>> Start

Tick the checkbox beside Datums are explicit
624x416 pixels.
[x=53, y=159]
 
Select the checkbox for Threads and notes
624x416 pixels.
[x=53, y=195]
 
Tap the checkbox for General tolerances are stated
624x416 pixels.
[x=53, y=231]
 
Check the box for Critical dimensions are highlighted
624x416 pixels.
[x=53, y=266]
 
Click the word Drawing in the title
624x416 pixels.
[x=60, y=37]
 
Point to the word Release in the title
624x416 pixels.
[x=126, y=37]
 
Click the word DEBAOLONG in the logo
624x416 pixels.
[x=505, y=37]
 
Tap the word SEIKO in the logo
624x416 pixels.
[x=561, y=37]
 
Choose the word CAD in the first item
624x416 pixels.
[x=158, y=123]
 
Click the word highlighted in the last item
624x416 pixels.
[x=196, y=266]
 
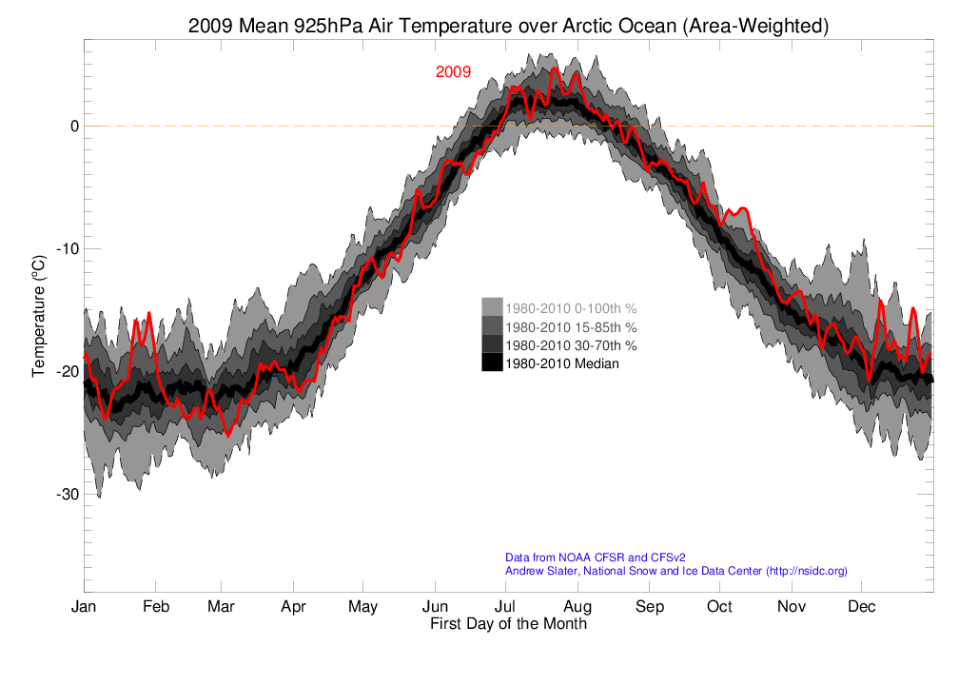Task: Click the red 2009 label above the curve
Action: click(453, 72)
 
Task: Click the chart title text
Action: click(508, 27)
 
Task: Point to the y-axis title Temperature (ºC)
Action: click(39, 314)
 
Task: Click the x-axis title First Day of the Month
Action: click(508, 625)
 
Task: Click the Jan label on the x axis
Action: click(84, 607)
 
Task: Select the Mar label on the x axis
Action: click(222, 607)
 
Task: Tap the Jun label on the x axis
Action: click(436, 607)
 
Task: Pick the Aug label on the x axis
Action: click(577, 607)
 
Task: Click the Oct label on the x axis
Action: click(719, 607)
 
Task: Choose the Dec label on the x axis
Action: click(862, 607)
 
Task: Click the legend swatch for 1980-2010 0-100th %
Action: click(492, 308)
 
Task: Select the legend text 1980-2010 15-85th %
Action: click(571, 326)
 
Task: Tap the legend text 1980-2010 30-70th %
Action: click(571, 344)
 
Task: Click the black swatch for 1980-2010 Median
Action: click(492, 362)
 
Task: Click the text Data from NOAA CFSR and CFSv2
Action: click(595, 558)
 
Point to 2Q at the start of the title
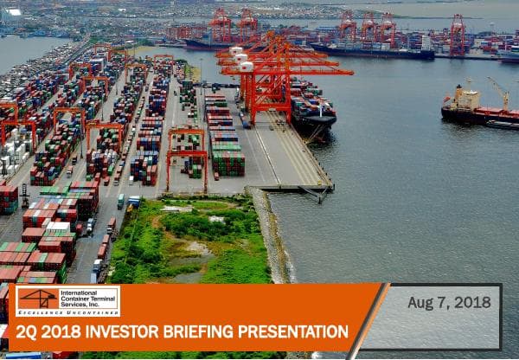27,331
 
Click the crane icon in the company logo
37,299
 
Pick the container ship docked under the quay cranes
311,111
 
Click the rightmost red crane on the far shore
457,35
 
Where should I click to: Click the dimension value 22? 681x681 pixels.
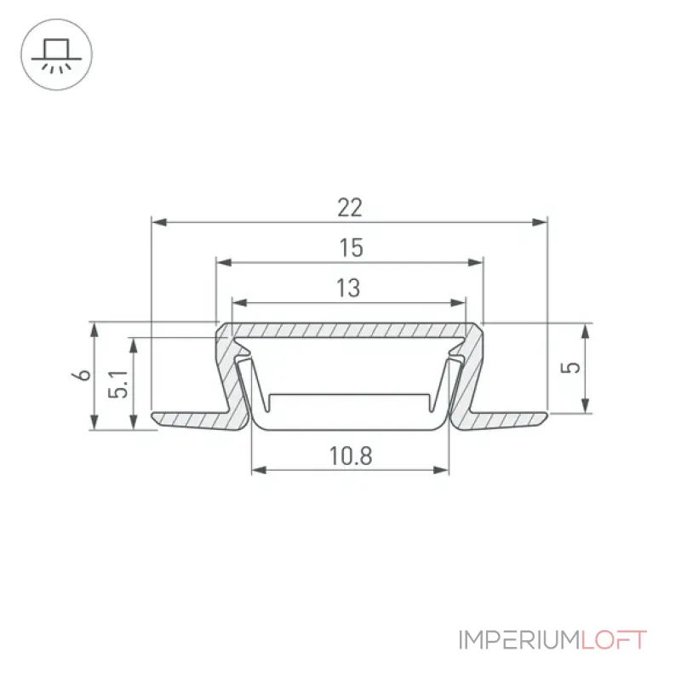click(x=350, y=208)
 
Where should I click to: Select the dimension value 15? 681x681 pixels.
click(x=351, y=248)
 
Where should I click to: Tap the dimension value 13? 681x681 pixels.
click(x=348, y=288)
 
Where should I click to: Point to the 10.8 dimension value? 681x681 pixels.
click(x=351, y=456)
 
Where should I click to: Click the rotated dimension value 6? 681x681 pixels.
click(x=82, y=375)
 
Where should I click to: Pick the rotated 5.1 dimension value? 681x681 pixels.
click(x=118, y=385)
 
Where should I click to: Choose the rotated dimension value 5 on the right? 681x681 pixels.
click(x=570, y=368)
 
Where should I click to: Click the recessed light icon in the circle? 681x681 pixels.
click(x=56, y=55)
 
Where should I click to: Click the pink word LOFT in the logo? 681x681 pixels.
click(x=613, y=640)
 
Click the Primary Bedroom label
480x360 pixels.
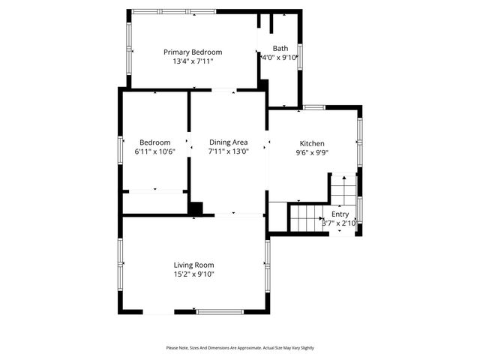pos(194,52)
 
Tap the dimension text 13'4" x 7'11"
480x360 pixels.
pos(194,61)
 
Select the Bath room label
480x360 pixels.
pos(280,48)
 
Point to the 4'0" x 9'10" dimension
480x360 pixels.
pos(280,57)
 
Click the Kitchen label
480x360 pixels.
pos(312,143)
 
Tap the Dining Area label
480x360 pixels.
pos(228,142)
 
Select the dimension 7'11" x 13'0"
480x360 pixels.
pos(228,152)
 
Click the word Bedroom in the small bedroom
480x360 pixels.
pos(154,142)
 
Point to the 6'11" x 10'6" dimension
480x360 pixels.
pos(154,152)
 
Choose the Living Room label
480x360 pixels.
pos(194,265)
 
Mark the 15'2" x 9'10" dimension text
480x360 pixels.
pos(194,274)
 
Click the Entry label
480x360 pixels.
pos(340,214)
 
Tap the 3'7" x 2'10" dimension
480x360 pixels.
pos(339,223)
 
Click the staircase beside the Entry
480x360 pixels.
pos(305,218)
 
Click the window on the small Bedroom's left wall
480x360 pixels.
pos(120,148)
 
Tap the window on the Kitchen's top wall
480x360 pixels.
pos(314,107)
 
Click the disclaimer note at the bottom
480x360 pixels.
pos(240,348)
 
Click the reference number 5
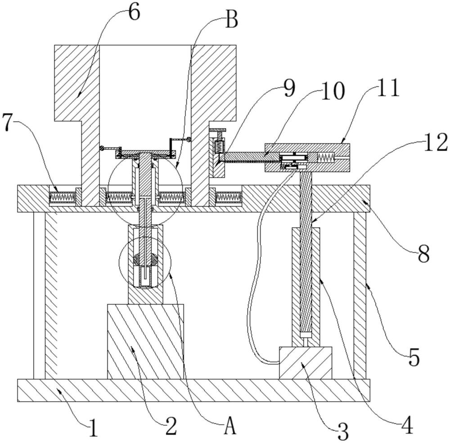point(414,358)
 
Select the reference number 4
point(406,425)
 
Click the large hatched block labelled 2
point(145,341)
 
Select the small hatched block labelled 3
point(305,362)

>> End
>> Start

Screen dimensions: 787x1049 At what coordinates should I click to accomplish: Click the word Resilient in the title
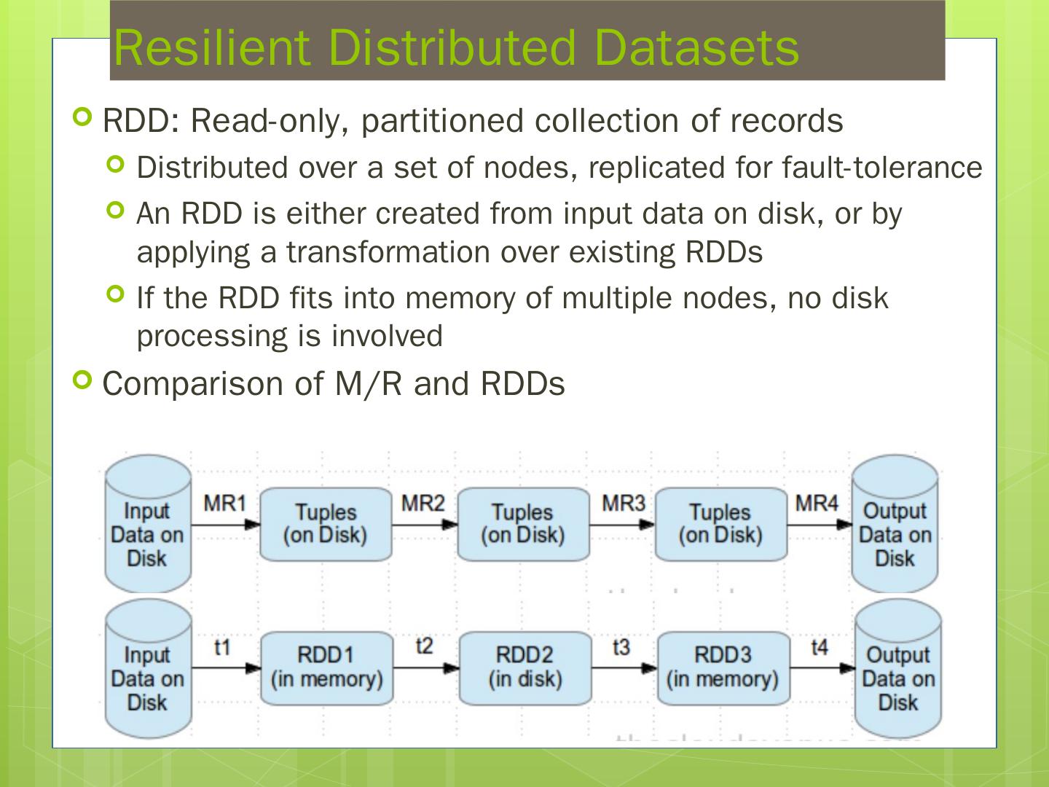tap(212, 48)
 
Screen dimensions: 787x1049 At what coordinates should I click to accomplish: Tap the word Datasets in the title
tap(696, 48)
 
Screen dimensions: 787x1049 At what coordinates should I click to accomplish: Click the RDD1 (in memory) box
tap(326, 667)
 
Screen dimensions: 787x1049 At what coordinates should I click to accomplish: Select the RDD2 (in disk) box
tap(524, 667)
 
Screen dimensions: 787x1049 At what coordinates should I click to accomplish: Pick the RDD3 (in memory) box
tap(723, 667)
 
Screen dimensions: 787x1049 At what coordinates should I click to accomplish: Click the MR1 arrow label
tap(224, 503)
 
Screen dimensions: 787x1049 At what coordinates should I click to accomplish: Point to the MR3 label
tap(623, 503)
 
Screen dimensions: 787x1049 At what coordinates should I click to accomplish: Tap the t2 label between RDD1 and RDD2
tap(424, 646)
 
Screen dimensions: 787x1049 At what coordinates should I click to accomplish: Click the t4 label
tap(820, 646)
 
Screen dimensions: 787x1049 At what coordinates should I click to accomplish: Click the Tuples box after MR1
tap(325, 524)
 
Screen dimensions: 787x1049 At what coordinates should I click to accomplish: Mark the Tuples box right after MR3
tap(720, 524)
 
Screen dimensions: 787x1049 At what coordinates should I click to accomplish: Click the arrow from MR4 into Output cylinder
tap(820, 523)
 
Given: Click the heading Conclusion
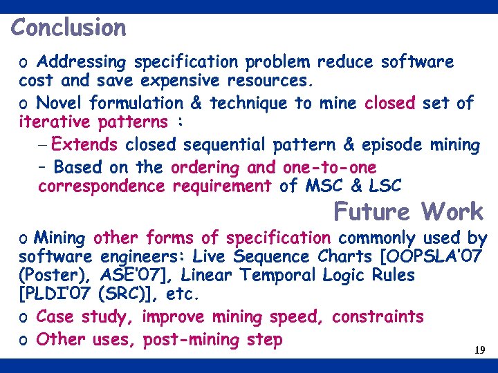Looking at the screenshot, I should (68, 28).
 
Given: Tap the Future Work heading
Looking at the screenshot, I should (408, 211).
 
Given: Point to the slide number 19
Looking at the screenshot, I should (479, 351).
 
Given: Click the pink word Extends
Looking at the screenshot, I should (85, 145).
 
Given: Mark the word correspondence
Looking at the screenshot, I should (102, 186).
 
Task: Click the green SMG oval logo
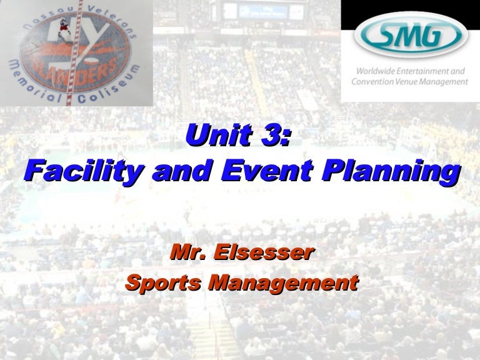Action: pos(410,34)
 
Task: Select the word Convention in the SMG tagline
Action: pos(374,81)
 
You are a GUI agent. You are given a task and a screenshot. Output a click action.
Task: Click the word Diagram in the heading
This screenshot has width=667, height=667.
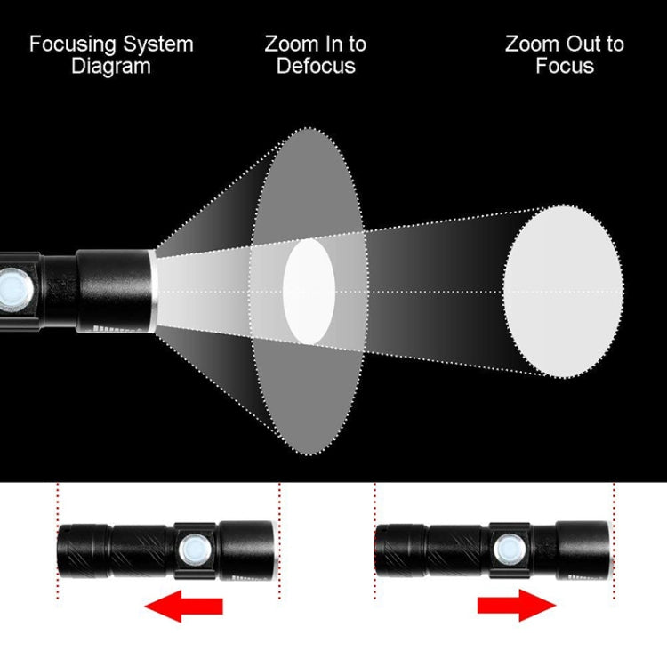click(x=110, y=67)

>> End
>> Start

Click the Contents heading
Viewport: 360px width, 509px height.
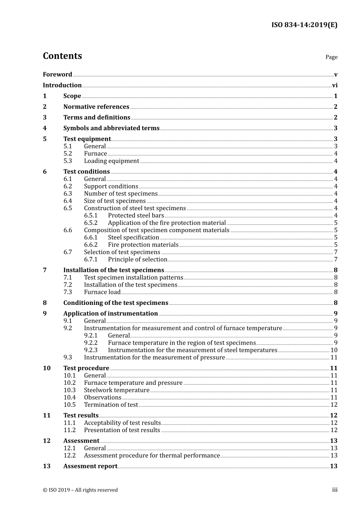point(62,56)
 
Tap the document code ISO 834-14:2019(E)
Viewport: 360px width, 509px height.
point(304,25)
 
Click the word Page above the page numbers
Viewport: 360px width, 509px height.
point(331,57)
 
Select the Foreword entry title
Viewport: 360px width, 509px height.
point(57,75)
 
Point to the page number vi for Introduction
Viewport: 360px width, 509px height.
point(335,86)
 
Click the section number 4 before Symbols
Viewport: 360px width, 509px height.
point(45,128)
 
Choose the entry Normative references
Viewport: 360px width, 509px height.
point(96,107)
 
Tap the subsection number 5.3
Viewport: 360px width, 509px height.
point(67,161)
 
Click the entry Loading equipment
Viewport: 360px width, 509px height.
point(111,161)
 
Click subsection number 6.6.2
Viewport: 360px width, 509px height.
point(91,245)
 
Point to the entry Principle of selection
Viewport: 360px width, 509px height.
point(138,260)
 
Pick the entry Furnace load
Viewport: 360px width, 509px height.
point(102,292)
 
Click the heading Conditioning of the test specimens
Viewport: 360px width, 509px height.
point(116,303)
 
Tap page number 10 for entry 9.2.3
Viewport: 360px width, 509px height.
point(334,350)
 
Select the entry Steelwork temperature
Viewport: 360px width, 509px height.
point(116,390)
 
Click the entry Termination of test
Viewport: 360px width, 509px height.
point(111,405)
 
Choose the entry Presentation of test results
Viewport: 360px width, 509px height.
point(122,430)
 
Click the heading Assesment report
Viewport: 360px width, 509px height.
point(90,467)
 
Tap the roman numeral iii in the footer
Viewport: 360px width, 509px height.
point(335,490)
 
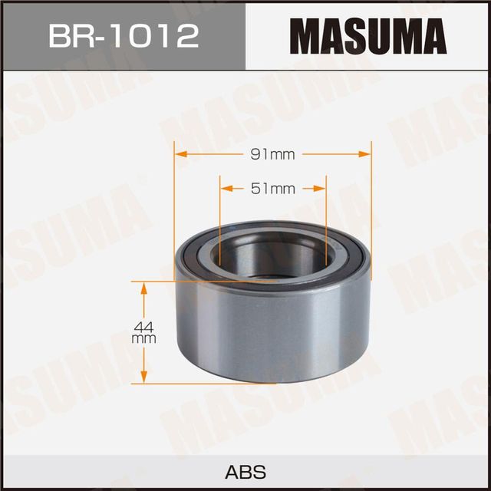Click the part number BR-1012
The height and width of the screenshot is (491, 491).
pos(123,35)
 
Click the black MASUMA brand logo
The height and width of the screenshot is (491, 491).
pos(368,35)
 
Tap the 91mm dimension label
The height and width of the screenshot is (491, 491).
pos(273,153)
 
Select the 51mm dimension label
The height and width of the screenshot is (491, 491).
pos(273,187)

>> End

## What to work on
Copy out the entries verbatim, starting at the line containing "Task: Click the Oct label on the x axis" and ending with the line containing "Action: click(492, 308)", both of those lines included.

## Written response
Task: Click the Oct label on the x axis
Action: click(719, 607)
 
Task: Choose the Dec label on the x axis
Action: click(862, 607)
 
Task: Click the legend swatch for 1980-2010 0-100th %
Action: click(492, 308)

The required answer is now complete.